### TASK DETAILS:
Omit any pictures, and restate word for word only the lines from the one with "The height and" through the end of the data below.

RECORDS FOR THIS TASK START

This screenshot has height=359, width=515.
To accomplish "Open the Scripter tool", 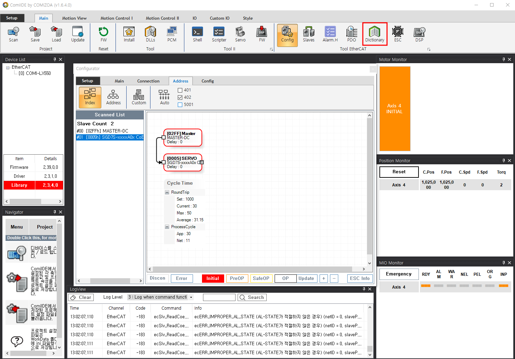I will click(219, 34).
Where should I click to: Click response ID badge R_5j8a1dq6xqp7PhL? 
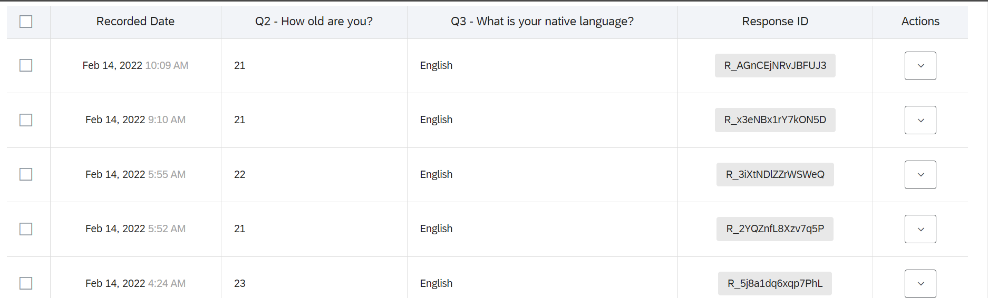click(775, 284)
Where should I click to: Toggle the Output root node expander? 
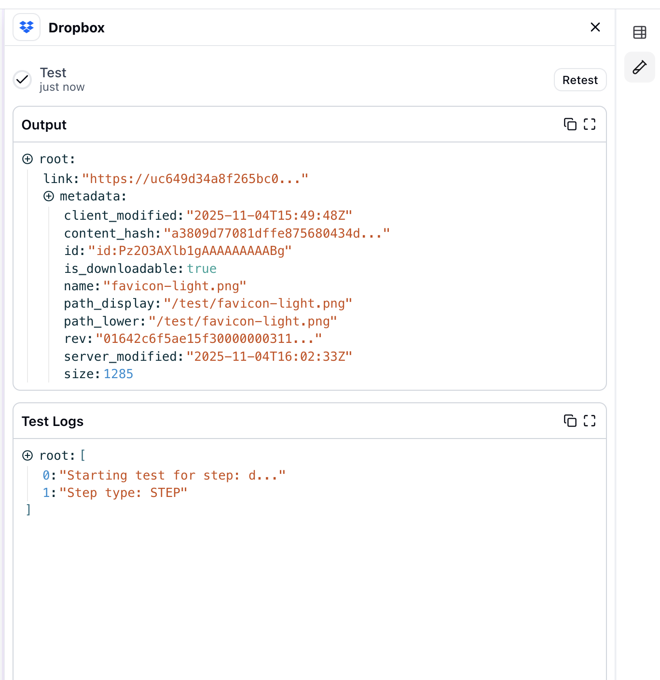tap(28, 159)
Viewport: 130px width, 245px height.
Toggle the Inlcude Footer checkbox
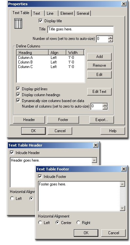(x=40, y=177)
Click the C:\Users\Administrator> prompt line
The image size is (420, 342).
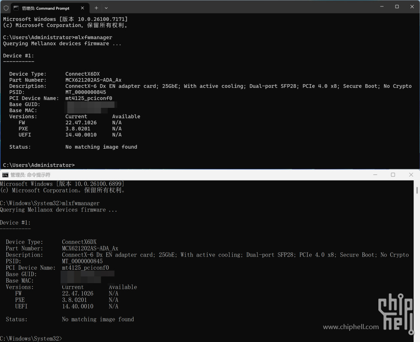click(39, 165)
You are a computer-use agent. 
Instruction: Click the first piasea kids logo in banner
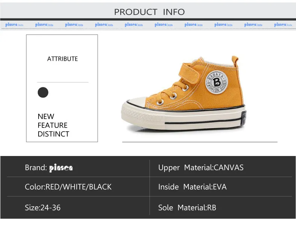(14, 25)
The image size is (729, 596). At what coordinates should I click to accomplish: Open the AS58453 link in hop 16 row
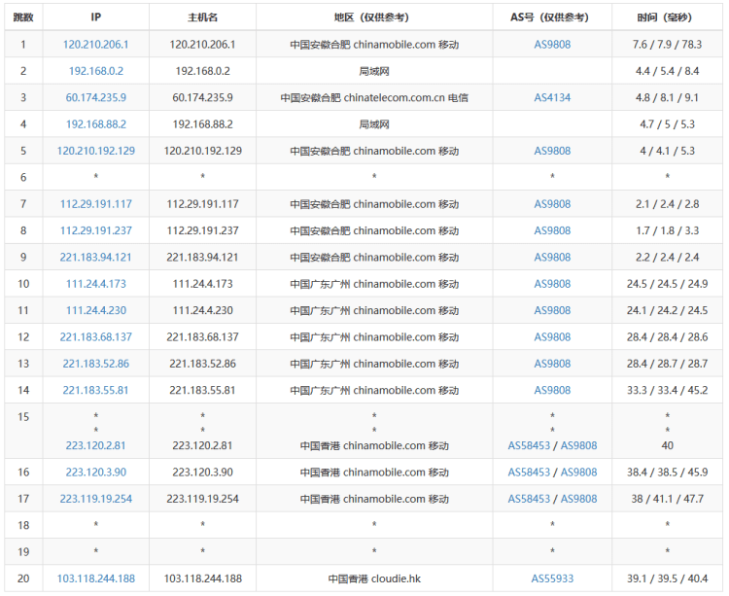click(x=529, y=473)
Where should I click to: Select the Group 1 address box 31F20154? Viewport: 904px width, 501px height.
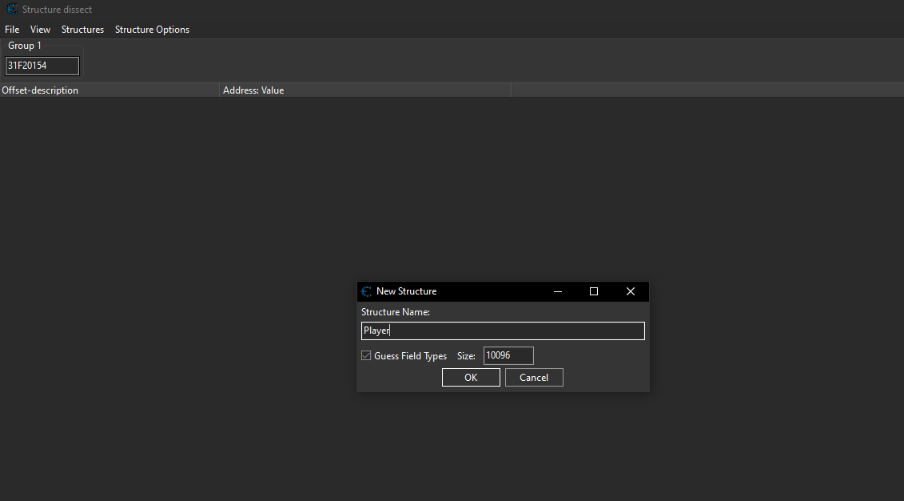42,66
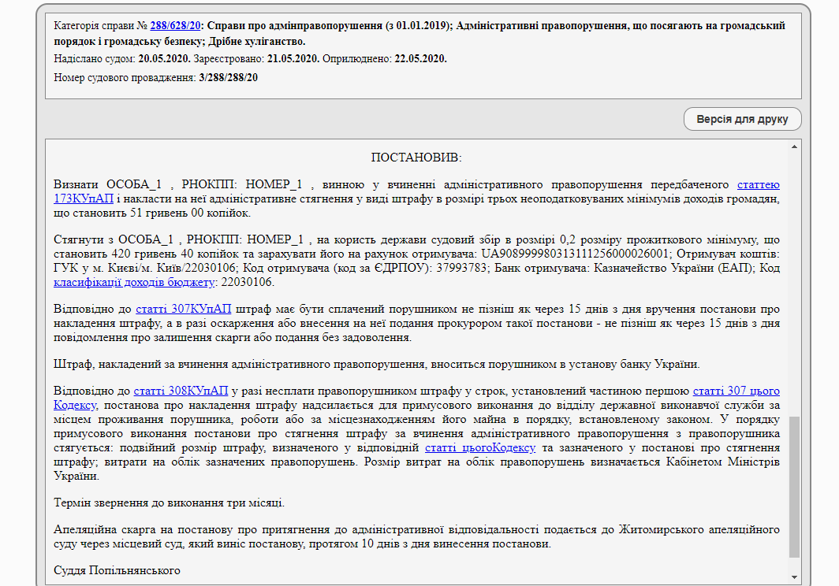
Task: Follow the 'класифікації доходів бюджету' link
Action: coord(134,282)
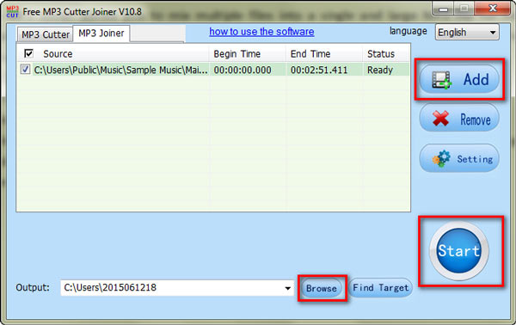The width and height of the screenshot is (516, 325).
Task: Open 'how to use the software' link
Action: click(261, 32)
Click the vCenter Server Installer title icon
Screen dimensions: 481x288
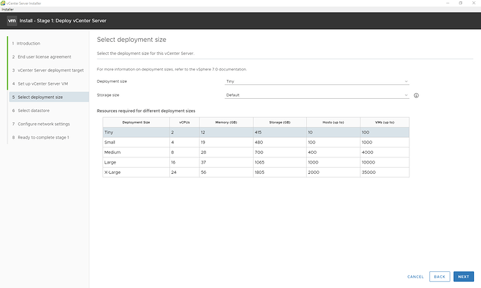point(3,3)
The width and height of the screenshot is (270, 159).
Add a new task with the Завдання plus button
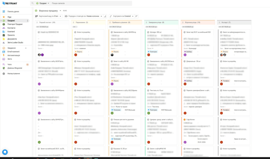pos(26,48)

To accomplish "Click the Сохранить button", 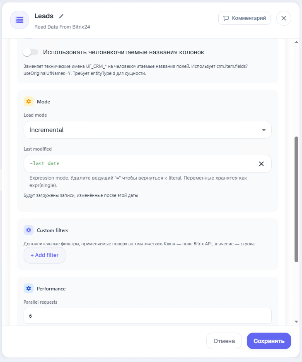I will pos(269,341).
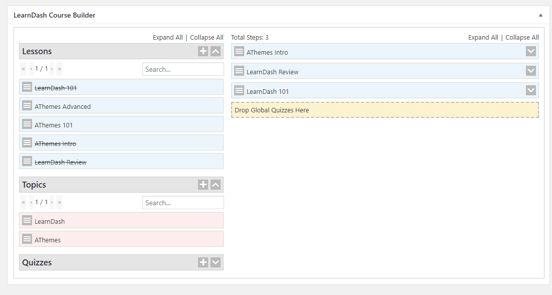Click Collapse All above the course steps
552x295 pixels.
tap(522, 38)
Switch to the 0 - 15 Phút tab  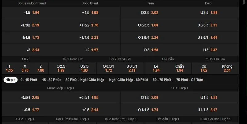coord(29,80)
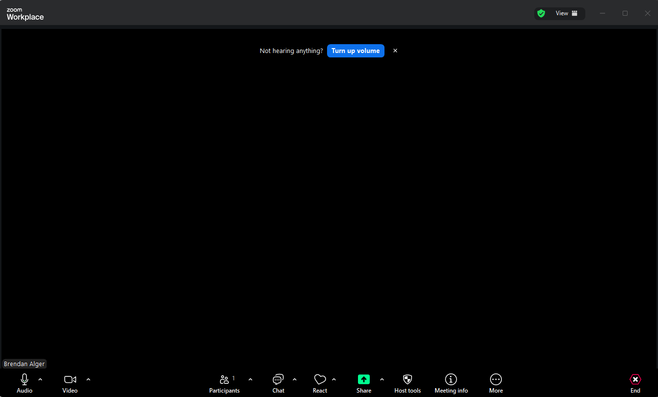Open the Participants chevron menu

250,379
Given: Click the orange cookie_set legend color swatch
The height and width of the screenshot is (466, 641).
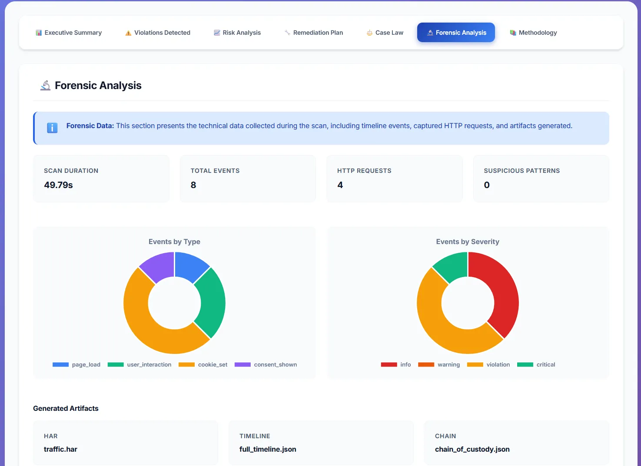Looking at the screenshot, I should (186, 364).
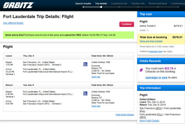Open the baggage fees link

156,51
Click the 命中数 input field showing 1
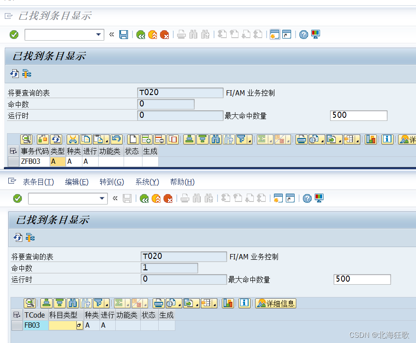 click(x=170, y=268)
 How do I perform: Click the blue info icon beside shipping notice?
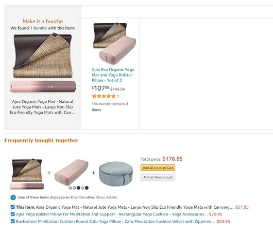point(13,197)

RECORDS FOR THIS TASK END

### PROBLEM SOLUTION:
The height and width of the screenshot is (466, 641).
Looking at the screenshot, I should (186, 364).
Open the baggage fees link

156,51
Click the 命中数 input field showing 1
 click(x=170, y=268)
 How do I perform: Click the blue info icon beside shipping notice?
point(13,197)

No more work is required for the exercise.